Como apunta Videla de Rivero, Tudela “fue un asiduo frecuentador de la Biblia” (1996, p. 51). En tal sentido, cabe apuntar que el autor vivió una crisis que lo llevó a apartarse del protestantismo inculcado por su madre, ya que “encontré en su seno una dura inclinación por los dogmas y el sectarismo. Esa tendencia sembró en mí dudas terribles. Para neutralizarlas, me di al estudio comparado de las religiones. Un día –conmovedora aurora de liberación- descubrí que la India era la madre de toda la sabiduría religiosa y filosófica” (Tudela, 1993, p. 110). Posteriormente, su evolución espiritual lo llevará al encuentro de la teología de Teilhard de Chardin y su “Cristo Cósmico”.

Para expresar estas ideas tan características de los años sesenta, el poema de Tudela asume un tono bíblico, que comienza detallando la cosmogénesis como momento anterior a cualquier posibilidad de conocimiento: “En el principio era el caos. / Las tinieblas y la luz confundían sus materias. / Era imposible que nada se viera a sí mismo, / no había rotación de mundos, / no combatían el agua y la tierra” (1991, p. 17).

A partir de este comienzo estático comienzan a prodigarse los verbos de movimiento: “empezó la epopeya, abrióse la flor, desparramó sus simientes” (p. 19). Se engendra así un movimiento arrollador, la expansión del cosmos, con la aparición de las distintas creaturas: “Dios dormía en sí mismo. / Mas despertó creándose / en donación perpetua evolutiva. / Fueron los mares, selvas / y montañas, / las criaturas, las bestias, / los insectos, / las constelaciones y las galaxias, / los vastos cielos, las estrellas […]” (pp. 21-22).

En los versos siguientes se refirma la idea de dinamismo universal, a menudo violento, con hermosas imágenes: “sed de vivir creciendo”; “universal vorágine del tiempo” (p. 35); “torrencial bravura de los mares”; “desparramo salvaje” (p. 37). A ese movimiento se incorporan lo humano en su conjunto –”un millón de caras / en la hermandad universal del hombre” (p. 41)- y también cada hombre en particular: “Estoy naciendo otra vez, / el universo entero entra en mí, / redescubro lo que me pertenece / desde las células […]” (p. 45), dando lugar así a esa “colectividad armonizada de conciencias” de que hablaba Teilhard, para quien la evolución requiere la unificación del sentido.

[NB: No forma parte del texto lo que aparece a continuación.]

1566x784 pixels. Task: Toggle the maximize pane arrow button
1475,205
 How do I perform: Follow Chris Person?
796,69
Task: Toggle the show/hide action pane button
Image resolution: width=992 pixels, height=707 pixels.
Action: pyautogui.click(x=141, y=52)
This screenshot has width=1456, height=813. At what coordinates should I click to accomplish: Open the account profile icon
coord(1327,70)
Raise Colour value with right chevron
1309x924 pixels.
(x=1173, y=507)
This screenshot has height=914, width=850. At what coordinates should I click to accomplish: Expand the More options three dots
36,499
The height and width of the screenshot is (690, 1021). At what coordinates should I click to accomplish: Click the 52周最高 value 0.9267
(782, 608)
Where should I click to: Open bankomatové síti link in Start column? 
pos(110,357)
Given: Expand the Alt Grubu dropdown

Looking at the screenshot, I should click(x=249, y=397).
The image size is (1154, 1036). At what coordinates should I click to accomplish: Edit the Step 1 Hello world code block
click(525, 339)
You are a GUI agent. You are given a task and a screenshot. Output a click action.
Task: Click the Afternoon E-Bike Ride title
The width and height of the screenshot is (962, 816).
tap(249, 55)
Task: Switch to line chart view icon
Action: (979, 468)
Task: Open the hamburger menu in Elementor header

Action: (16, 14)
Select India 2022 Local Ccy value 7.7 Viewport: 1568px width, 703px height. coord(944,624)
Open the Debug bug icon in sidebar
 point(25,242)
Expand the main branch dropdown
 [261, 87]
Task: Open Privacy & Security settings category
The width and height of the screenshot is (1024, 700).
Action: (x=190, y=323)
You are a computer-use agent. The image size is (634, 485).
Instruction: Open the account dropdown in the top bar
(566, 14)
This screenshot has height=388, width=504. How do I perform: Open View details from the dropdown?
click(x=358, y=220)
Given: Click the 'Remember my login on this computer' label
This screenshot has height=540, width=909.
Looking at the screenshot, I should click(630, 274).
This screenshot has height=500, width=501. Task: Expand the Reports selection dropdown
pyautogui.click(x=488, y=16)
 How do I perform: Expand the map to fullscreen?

Se configura así una suerte de panteísmo exultante que convoca a la creación toda a un proceso de transformación crística: “terrible rotación de afirmaciones / universales, / descubrimiento cósmico del mundo, / la humanidad con sus flores de llanto, / Dios transformándose en el Hombre” (p. 33).

En ese permanente movimiento del universo y del hombre en él, se dibuja la imagen de la vida humana como un derrotero: “Vengo de muchas partes, / vengo buscándome entre aromas y centellas / desde el herbajo duro / a la victoriosa belleza de la rosa” (p. 47); pero más que un Homo Viator que marcha hacia una meta, los versos tudelianos dibujan la imagen de Sísifo condenado a un perpetuo recomenzar: “{…] yo, Sísifo del alma, / prisionero de un difícil destino / invoco cada día tu energía / como inducción reverberante” (p. 99).

Si bien la mirada del poeta intenta abarcar la totalidad del mundo creado, también puede vislumbrase en este texto algo del Tudela de “Los poemas de la montaña”, uno de sus libros iniciales, que busca la respuesta a su búsqueda en la naturaleza, en el entorno mendocino, con lo que se abre camino en su poesía la expresión del propio terruño, como fruto de una observación directa, captada con todos los sentidos: “Son las hierbas, las piedras, las campiñas / las altas arboledas y los cerros, / el misterio del agua y sus imágenes, / el saucedal sonoro y las riberas / de la dulce comarca en que transcurro” (p. 71).

De este modo, se abre una nueva dimensión de este libro, la vivencia de lo americano, a la que me dedicaré en una próxima nota.